Kay, who’s now a professor of English at the University of Glasgow, joined the Historical Thesaurus project as a research assistant in 1969. Though she would eventually become one of the work’s chief editors, she was initially charged with the painstaking work of transcribing almost every single word in the Oxford English Dictionary—from Old English to its modern incarnation—onto little slips of paper. Each word was then grouped with others sharing similar meanings according to an elaborate classification system. But in a significant departure from the traditional thesaurus, Kay and her fellow researchers sought out every word ever used to express a specific concept and listed them chronologically. The synonyms range from the archaic to the modern to the downright bizarre.

Take the word “trousers.” Thanks to the prudery of 19th-century Victorian England, English is blessed with several odd euphemisms for pants, from “unimaginables” to “unwhisperables” and “never-mention-ems.” In a similarly austere vein, the 17th century saw the introduction of “lip-labour” and “lip-work” as synonyms for kissing.

The story behind the Historical Thesaurus itself is almost as compelling as the story it tells about the English language. The project started out as the brainchild of Michael Samuels, then a professor of English at the University of Glasgow, who announced its creation at a meeting of the Philological Society in 1964. Armed with a small staff of local scholars and visiting academics, Samuels got the project under way a year later.

From the outset—and throughout its 40-plus- year gestation—the Historical Thesaurus drifted from financial crisis to financial crisis, with Kay always on the lookout for new sources of funding. “I don’t think anybody would start doing something like this nowadays,” she says, “because you have to go on and on and on raising relatively small amounts of money just to keep the thing going.” Still, funding issues were relatively mundane compared to the other obstacles the Thesaurus’s creators faced.

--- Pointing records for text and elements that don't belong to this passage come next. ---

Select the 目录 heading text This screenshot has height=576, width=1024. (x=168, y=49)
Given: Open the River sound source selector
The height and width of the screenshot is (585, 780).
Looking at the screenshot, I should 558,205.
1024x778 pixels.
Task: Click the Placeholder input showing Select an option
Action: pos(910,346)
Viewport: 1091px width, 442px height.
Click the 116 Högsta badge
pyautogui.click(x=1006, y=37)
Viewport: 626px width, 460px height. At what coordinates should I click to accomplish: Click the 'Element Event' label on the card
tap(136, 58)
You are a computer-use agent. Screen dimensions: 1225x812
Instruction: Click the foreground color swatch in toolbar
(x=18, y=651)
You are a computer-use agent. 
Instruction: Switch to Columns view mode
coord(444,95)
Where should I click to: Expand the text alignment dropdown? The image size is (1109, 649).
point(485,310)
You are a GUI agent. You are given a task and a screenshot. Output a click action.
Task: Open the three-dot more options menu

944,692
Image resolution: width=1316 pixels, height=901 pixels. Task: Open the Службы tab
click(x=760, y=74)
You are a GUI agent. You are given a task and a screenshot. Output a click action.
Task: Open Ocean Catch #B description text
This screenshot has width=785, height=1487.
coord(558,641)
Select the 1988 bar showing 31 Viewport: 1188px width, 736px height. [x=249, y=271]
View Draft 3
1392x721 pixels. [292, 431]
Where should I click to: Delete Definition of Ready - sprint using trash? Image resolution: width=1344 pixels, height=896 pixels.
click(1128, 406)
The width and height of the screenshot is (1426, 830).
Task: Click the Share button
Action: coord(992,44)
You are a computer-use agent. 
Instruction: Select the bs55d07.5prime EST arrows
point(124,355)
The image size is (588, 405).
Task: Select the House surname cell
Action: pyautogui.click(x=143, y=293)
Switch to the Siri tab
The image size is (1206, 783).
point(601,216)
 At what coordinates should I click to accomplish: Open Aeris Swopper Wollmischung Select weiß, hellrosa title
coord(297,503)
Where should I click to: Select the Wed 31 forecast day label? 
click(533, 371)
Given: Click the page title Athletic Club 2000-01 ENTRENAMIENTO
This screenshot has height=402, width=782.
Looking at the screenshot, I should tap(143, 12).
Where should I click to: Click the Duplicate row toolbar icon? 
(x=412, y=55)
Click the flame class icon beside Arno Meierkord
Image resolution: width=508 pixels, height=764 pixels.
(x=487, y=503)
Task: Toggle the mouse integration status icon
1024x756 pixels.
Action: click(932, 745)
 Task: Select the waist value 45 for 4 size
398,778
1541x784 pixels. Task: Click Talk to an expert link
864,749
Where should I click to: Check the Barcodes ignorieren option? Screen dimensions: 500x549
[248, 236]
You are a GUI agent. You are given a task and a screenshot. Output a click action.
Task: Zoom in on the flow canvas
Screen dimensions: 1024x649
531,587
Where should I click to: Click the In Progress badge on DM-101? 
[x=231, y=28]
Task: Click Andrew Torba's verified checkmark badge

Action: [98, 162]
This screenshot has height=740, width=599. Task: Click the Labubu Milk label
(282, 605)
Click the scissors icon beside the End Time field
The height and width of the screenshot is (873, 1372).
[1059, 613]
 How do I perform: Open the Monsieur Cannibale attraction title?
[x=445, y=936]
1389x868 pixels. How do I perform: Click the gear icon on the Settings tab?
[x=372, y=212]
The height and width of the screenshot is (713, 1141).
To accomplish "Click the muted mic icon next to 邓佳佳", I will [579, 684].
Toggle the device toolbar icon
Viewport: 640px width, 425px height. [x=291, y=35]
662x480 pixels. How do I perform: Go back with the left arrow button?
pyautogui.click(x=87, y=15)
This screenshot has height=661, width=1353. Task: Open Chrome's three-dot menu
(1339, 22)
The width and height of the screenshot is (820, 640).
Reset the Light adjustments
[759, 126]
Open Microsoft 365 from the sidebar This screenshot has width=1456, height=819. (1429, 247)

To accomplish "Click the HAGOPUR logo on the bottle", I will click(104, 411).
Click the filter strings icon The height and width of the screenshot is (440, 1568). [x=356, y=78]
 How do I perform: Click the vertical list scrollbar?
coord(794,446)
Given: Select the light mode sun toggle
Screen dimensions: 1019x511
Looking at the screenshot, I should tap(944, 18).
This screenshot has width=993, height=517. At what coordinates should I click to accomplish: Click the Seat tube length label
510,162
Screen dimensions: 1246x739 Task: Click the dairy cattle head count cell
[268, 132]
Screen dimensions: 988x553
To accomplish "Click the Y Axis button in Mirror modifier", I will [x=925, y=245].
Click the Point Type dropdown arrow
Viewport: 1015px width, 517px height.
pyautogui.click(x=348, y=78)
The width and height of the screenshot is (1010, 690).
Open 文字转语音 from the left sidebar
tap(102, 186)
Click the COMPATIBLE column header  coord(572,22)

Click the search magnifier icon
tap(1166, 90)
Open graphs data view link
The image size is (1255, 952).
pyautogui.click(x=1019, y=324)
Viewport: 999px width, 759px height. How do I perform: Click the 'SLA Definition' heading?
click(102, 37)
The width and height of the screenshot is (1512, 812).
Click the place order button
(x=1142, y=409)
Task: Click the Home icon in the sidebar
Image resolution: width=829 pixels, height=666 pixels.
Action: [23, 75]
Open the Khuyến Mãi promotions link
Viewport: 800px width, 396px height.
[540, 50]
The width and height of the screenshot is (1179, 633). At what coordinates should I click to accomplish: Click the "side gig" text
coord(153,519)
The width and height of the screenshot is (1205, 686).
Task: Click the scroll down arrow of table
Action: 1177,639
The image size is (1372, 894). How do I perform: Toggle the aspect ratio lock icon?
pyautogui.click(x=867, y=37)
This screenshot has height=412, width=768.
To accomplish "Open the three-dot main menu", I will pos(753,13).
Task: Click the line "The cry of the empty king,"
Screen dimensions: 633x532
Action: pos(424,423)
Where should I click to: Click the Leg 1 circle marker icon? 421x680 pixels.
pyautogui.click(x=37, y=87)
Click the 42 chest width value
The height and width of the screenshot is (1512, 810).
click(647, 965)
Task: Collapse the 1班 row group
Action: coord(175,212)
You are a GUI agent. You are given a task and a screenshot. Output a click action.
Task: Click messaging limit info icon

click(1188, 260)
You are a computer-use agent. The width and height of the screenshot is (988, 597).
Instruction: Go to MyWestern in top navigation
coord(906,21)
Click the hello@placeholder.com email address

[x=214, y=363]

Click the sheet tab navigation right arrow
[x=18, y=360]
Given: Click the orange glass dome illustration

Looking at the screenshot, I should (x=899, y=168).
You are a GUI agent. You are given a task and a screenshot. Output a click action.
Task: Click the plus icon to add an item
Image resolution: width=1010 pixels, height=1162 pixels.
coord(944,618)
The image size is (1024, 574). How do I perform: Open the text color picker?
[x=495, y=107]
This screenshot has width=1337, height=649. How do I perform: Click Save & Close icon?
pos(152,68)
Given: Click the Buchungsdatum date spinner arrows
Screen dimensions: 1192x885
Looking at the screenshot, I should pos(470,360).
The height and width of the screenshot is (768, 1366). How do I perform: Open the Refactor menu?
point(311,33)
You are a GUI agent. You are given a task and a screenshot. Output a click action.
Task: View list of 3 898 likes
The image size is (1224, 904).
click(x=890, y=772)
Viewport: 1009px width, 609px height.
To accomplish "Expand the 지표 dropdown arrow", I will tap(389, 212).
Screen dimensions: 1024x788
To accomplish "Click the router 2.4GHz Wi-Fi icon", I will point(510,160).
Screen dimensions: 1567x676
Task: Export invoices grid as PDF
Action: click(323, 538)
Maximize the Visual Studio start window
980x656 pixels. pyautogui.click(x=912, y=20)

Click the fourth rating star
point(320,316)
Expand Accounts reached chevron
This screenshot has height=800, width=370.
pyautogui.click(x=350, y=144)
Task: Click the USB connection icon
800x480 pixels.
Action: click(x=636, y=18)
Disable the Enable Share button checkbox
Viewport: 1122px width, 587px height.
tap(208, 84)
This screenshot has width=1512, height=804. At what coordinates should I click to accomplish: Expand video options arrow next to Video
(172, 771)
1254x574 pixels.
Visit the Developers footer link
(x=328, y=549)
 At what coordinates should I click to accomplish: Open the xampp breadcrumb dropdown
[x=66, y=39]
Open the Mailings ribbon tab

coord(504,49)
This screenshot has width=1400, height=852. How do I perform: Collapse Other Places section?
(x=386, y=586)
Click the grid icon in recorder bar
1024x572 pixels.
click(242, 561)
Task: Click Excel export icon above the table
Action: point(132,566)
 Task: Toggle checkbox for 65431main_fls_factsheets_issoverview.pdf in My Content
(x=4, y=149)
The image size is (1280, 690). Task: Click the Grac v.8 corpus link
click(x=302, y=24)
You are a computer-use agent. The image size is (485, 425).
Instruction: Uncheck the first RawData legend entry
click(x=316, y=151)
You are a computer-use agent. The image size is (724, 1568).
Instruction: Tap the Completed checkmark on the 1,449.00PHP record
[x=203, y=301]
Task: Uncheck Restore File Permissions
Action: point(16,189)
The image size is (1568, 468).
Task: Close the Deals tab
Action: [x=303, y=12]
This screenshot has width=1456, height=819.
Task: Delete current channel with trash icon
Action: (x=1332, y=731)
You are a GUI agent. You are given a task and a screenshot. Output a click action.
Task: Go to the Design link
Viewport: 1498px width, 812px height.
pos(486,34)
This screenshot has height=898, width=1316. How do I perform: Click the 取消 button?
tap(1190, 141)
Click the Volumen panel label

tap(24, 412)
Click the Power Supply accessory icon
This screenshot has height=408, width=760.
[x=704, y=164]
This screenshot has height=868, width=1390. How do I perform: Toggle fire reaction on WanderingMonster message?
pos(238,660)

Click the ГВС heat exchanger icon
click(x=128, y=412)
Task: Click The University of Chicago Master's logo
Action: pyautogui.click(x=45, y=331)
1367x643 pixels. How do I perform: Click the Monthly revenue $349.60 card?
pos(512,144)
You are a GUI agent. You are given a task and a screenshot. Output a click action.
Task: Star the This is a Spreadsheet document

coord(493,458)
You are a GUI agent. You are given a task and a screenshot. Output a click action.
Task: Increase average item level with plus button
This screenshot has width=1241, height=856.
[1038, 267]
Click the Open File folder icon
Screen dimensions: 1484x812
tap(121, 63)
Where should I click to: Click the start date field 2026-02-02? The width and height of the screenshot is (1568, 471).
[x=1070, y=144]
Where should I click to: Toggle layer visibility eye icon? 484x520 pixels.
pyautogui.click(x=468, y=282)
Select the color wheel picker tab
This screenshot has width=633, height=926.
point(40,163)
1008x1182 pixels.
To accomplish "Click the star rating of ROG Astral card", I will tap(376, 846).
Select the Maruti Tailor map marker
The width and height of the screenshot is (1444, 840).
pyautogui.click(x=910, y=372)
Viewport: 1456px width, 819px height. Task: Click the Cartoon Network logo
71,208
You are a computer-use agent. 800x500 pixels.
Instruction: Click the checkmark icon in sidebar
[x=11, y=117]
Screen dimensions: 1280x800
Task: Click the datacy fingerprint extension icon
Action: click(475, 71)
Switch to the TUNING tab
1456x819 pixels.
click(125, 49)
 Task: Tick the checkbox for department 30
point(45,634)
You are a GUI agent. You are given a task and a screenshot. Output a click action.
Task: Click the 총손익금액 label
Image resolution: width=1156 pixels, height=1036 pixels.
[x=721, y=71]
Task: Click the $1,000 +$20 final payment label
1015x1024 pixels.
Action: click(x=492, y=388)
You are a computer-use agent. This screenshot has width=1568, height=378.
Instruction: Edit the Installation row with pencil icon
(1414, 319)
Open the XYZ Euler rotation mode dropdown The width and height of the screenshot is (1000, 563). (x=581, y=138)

By 1978, the team had collected thousands upon thousands of slips, tucking each of them away in banks of filing cabinets. When a fire ripped through the staff’s offices, it at first seemed that more than a decade’s worth of work had vanished along with everything else in the building. Luckily, the slips had been stored in metal cabinets. They survived the blaze, but the fire could very well have sounded the death knell for the ambitious project. “It would have been very difficult, I think, to justify starting all over again,” Kay says. From that point on, staffers were required to produce the slips in triplicate. One copy was sent off to London while another was kept at the University of Glasgow’s archives.

Two years after the fire, the editors were on the verge of declaring the project complete when Oxford University Press decided to publish a second edition of its authoritative dictionary, effectively adding new words to the English language. The Historical Thesaurus’s authors knew perhaps better than anyone that language is constantly evolving. However, expanding the work’s scope would add nearly 30 years to the project and leave its contributors sometimes feeling like they were chasing a mirage. “One problem with trying to describe a language is that you always come out with a static photograph of a moving object,” says Brock University’s Angus Somerville, who, along with Royal Roads University’s Thomas Chase, was one of two Canadians to work on the project. “The Thesaurus is, in a way, an attempt to show the movement.”

Kay and her team of contributors ended up filing their last slip of paper just a few months ago. The word it contained? Thesaurus. “It rounded things off,” Kay says. She still hasn’t seen a copy of the two-volume, 4,500-page colossus that consumed the last 40 years of her life. But when it’s finally released this November, Somerville expects the Historical Thesaurus, the only one of its kind for any language, to “revolutionize textual analysis.” That said, if Kay is any example, it won’t likely be as useful a tool for more prosaic pursuits. “I still can’t do crossword puzzles,” she says.